OpenTelemetry Collector Development
Component Review
To recap the type of component we will need to capture metrics from Jenkins:
The business use case an extension helps solves for are:
- Having shared functionality that requires runtime configuration
- Indirectly helps with observing the runtime of the collector
See Extensions Overview for more details.
The business use case a receiver solves for:
- Fetching data from a remote source
- Receiving data from remote source(s)
This is commonly referred to pull vs push based data collection, and you read more about the details in the Receiver Overview.
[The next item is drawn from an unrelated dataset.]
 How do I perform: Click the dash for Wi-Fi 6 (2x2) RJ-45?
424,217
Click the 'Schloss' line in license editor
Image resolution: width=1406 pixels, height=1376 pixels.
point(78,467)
The business use case a processor solves for is:
- Adding or removing data, fields, or values
- Observing and making decisions on the data
- Buffering, queueing, and reordering
The thing to keep in mind is the data type flowing through a processor needs to forward the same data type to its downstream components. Read through Processor Overview for the details.
The business use case an exporter solves for:
- Send the data to a tool, service, or storage
The OpenTelemetry collector does not want to be “backend”, an all-in-one observability suite, but rather keep to the principles that founded OpenTelemetry to begin with; A vendor agnostic Observability for all. To help revisit the details, please read through Exporter Overview.
This is a component type that was missed in the workshop since it is a relatively new addition to the collector, but the best way to think about a connector is that it is like a processor that allows it to be used across different telemetry types and pipelines. Meaning that a connector can accept data as logs, and output metrics, or accept metrics from one pipeline and provide metrics on the data it has observed.
The business case that a connector solves for:
- Converting from different telemetry types
- logs to metrics
- traces to metrics
- metrics to logs
- Observing incoming data and producing its own data
- Accepting metrics and generating analytical metrics of the data.
There was a brief overview within the Ninja section as part of the Processor Overview, and be sure what the project for updates for new connector components.
From the component overviews, it is clear that developing a pull-based receiver for Jenkins.